Both economies dramatic ascensions were driven by exports, much of which was directed at the wealthy nations of the world. Many wealthy nations such as the United States began ringing up large deficits and the trade balance began to become distorted. Japan’s current account balance grew from a record deficit of US$10.7 billion in 1980 to a record surplus of US$87 billion in 1987 before declining to US$57.1 billion in 1989. As a share of GNP, this surplus reached a peak of 4.4 percent in 1985, a large value for a current account surplus.
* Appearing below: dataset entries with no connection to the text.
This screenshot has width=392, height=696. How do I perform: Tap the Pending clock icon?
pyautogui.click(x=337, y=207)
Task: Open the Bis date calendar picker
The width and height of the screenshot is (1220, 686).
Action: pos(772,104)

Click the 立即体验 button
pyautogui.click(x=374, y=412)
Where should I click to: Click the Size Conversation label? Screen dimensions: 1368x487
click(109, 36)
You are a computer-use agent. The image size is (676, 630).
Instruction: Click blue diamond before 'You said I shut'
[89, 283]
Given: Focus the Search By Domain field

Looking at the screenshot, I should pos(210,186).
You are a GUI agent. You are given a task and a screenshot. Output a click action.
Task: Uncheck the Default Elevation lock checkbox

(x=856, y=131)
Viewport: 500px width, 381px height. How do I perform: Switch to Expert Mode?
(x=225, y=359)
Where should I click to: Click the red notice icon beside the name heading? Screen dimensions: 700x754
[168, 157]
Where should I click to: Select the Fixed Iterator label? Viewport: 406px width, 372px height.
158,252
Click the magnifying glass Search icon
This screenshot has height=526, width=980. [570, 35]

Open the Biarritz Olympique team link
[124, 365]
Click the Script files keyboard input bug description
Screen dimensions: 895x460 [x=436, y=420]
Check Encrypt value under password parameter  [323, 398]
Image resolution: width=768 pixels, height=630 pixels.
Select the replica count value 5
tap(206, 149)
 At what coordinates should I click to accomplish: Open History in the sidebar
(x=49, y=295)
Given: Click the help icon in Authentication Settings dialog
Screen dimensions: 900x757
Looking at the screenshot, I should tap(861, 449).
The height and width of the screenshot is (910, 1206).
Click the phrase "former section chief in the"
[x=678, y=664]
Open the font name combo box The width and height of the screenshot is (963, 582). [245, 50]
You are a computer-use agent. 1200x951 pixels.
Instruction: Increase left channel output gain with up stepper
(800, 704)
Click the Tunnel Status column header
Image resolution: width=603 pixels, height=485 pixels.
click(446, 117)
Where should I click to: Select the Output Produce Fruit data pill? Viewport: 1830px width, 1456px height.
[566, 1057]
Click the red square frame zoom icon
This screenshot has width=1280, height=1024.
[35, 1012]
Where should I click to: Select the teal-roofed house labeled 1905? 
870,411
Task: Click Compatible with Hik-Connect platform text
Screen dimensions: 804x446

The appreciation of the yen against the United States dollar and other currencies, beginning in 1985, was slow to have any impact on the dollar value of the current account surplus, although it did decline by US$8 billion in 1988. (Library of Congress Country Studies).

As the article points out, “if China’s current account surplus were to rise towards 10 per cent of GDP once again, the country’s surplus could be $800 billion in today’s dollars, by 2018. Who might absorb such sums? US households are broken on the wheel of debt, as are those of most of the other countries that ran large current account deficits. That is why governments are now borrowers of last resort.” If China does not allow its currency to appreciate then it will continue to distort its economy. As the author states, “its real exchange rate is, for example, no higher than in early 1998 and depreciated by 12 per cent over the past seven months.” This continued manipulation of currency is likely not only delaying an inevitable bubble, but quite possibly pumping it up to even greater levels.